According to a cabinet report that is set to be approved next week, the local authority is to spend £18.6 million over the 2021-22 financial year on repairs, of which £2 million has been specifically set aside for potholes, the Barnsley Chronicle reports.

Tarmac surfacing contractors across Yorkshire will be looking to get contracts for the work, which will see a range of projects taking place to fix damaged roads in the district. Indeed, work has already started on some schemes, with £2 million being spent so far this year up to the end of March.

Resurfacing has taken place on the A634 Doncaster road between Darfield and Goldthorpe, while other work has included the development of a new dual use path for cyclists and pedestrians linking Ardsley and Darfield, improvements to traffic signals and improvements to roadside drainage.

The next major resurfacing project will be the roads in Penistone and Haigh, which will be given priority due to their comparatively poor state of repair. The road at Haigh passes under the M1, making it the responsibility of the council, although the work would have to be co-ordinated with Highways England as the operator of the motorway.

Penistone’s priority is the currently unadopted road to the town’s household waste recycling centre. The report noted that “its unprecedented usage of during the Covid-19 situation has seen significant deterioration of the carriageway due to unprecedented volumes of traffic”, making the construction of a proper road surface a priority.
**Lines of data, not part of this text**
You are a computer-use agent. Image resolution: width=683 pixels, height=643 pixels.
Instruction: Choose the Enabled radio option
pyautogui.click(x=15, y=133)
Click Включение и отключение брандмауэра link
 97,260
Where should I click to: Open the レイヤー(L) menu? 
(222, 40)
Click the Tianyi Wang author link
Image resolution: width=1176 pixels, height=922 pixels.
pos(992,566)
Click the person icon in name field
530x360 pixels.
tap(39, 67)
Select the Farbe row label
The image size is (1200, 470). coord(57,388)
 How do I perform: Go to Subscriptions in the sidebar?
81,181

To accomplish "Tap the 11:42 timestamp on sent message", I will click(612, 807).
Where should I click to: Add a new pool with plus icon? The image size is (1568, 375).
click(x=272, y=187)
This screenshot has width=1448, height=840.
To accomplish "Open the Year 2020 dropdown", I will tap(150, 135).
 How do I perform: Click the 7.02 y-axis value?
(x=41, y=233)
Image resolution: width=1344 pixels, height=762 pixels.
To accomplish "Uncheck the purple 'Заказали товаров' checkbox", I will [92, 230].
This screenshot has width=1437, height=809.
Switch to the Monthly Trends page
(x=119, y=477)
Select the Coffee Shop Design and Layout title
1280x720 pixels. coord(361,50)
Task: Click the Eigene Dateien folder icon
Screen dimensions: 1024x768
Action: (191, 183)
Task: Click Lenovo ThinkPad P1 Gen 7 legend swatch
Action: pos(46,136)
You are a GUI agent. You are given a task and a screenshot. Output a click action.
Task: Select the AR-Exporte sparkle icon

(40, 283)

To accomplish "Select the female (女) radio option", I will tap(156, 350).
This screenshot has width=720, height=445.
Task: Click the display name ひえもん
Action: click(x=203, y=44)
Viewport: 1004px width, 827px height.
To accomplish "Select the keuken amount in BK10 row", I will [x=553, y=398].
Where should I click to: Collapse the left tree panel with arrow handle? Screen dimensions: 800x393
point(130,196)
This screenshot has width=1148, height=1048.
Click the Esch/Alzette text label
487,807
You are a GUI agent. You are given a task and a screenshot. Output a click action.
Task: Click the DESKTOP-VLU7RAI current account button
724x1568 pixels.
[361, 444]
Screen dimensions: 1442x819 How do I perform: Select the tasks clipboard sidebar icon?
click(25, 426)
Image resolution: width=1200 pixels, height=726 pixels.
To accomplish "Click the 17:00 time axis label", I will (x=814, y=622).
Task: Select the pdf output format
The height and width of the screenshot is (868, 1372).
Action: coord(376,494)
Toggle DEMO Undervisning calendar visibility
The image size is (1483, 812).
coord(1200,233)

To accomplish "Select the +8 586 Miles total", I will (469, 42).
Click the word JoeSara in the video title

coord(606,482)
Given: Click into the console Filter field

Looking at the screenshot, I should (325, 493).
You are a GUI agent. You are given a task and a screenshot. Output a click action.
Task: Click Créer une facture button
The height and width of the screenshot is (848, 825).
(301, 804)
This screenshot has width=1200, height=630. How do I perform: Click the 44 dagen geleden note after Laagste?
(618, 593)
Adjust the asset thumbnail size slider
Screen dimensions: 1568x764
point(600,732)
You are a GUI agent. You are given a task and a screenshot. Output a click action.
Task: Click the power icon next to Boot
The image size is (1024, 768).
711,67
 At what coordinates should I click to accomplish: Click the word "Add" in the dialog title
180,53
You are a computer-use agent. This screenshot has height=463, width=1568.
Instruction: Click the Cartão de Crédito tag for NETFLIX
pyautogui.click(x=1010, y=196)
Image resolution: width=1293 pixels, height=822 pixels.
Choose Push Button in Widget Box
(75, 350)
However, the council has said it is having t carry out a “balancing act” as it allocates funds, since future revenue streams are subject to uncertainty after the establishment of the South Yorkshire devolution deal, which means the metro mayor Dan Jarvis has the power to decide where funds such as highway maintenance grants from central government are spent.

This means that £3.2 million of this year’s funding has been carried over to 2022-23 to balance the risks that there may be less cash available then than the council hopes to have.

“The level of funding for the council’s highways programme for 2022-23 and beyond remains particularly uncertain within both regional and national contexts, “said the councils’ highways boss Ian Wilson in his report to the cabinet.

Since no announcement has yet been made regarding funding, Mr Wilson said it is “unlikely” 2021-22 funding will be affected. Beyond that, however, apart from the general “uncertainty” over the distribution method of funds from the Department for Transport, “there remains a risk to the council as there is the possibility of a significant reduction of external funding coming”, he added.

Barnsley’s roads will have suffered wear and tear from a different array of factors over the winter. While the town itself will have many busy roads with a lot of traffic, the wider borough includes many rural areas and villages in the Pennines, some within the Peak District National Park. Rising to over 500 metres above sea level, these roads are most prone to severe winter weather.